Tuesday, January 17, 2006

Half-way across the US, on egg-shaped tires no less


So, in August of 2001 I purchased another Opel Kadett wagon after several years without an Opel of any sort. My now ex-wife had forced me to part with all of them early on in our marriage, under the stipulation that if I found a nice one for a decent price I had carte blanche to buy it. I had scrounged one up, it was reasonably priced, and I went ahead and bought it.

The story of this car is you're typical barn find story. Guy had it, stopped driving it for whatever reason, died, kids didn't know it was even there in storage, found it years later, sold it to some guy off the street for cheap. I was buying it from that guy with weak brakes, almost no working carb passages, no fuel pump, and the same bias-ply tires that were on it when it went into storage in 1978 with 68k miles on the odometer. The brakes and fuel pump are old Opel issues, well known and easily fixed, and any carb that sits for 23 years is going to need a little love. All told, though, it was a pretty nice car for $600.

I had gone to look at it in the wife's car, because it was a couple hour drive and I wasn't sure I was going to get it initially, so I had to get a trailer and fetch it the following weekend. This was easy enough, because at the time the local MWR (that's Morale, Welfare, and recreation, for you non-Navy types) had a car trailer I could rent for the weekend for $20 with just a flash of my military ID. Trailer and truck set, I went and got the car and brought it home, getting several thumbs-ups along the way, a trend that continues to this day. (I actually avoid taking it really public places, like super stores and malls, I get inundated with folks wanting to tell me their Opel stories.)

After bringing it home, I fixed the brakes (bad front brake hoses, a very common issue with old cars that no one ever thinks of first), rebuilt the carb, and installed an electric fuel pump. I drove it the 9 miles to work a couple of times, just to make sure it ran OK, and over Labor Day weekend I set out in it for SD from upstate NY having only driven it to that point 75 or so miles. I didn't do it blindly, I had packed along all the normal tools one would need for an Opel, made sure the spare was good, grabbed a good jack and a couple cans of fix-a-flat, tossed in some replacement bulbs and some wire and was pretty comfortable all things considered.

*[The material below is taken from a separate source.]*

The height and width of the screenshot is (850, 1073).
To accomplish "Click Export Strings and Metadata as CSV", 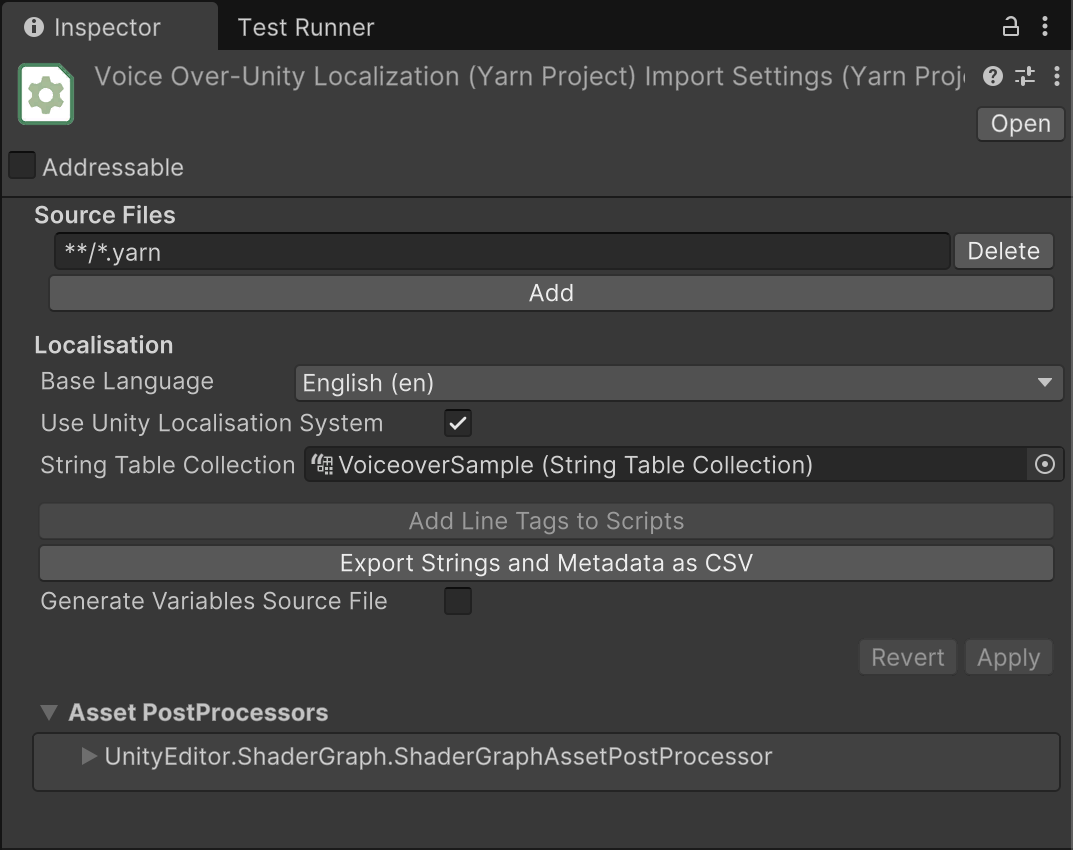I will (x=546, y=562).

And it was a good thing I did pack all that stuff, because I sure needed it, but not for my own car. See, when you drive an old beater you can't afford to pass up the opportunity to get some good road Karma. I'm referring to stopping to help the stranded motorist's you normally scream past on the side of the road. Being a holiday weekend, everyone was driving somewhere, and knowing I had a nice hydraulic floor jack made it really hard to drive past someone trying to use a screw jack on their car. All told I stopped 11 times before getting across the state of NY, changing 6 tires and pouring out the contents of my gas can 3 times. Every one that trip was great, particularly one family from Cleveland in a minivan with a blown tire and a flat spare that took both of my cans of fix-a-flat. They waved every time they passed me stopped with someone else, and I waved back every time I passed them doing 50 mph on the donut spare. Sure it took me a bit longer, but several people made it home easier that night and I feel good about that.

Eventually, though, the vibration from the tires got the better of me and I pulled in to a Sprawal-mart to get the tires balanced. The guy put the first tire on the balancer and it almost broke the thing. The tires were all egg-shaped from sitting all those years. I had new tires waiting in SD, so I decided I could live with it for the rest of the trip instead of buying new tires just then, besides they didn't have the right size on hand.

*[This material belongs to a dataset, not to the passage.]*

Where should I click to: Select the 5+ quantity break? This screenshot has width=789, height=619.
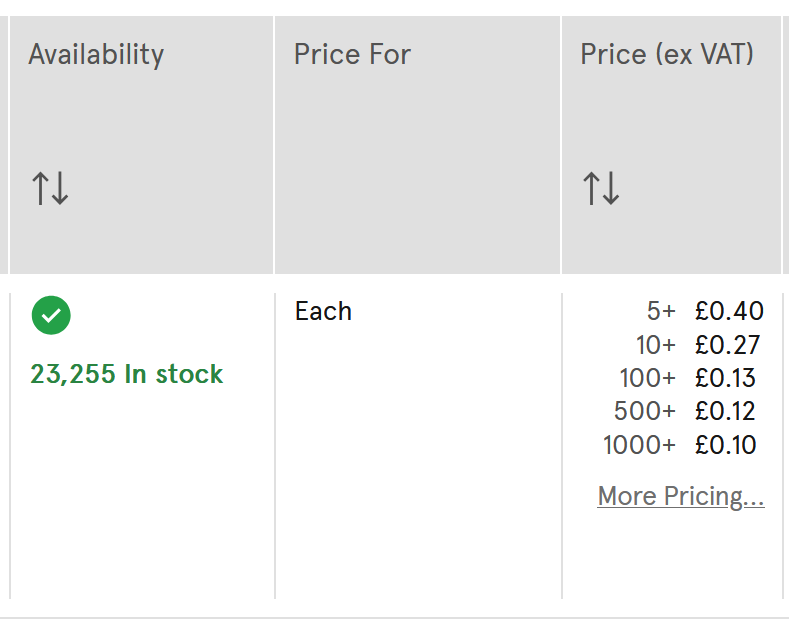tap(661, 311)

Somewhere in MN I decided to see if the AM radio worked, and it did, but the only thing on AM any more is talk radio and gospel. What a shame, too, as everyone should have an old mono AM station playing poodle skirt music. IT only took a few minutes of talk radio to make me turn it off again.

All told, that leg of the trip was a roaring success. No mechanical issues what-so-ever, and a good time the whole way. Got 28-32mpg even, which makes me really wonder why new cars aren't all getting 50+. After all, my Opel's 40 year old technology. The trip back, on the other hand, was a nightmare. But I'll post on that trip later, just to keep you coming back for more.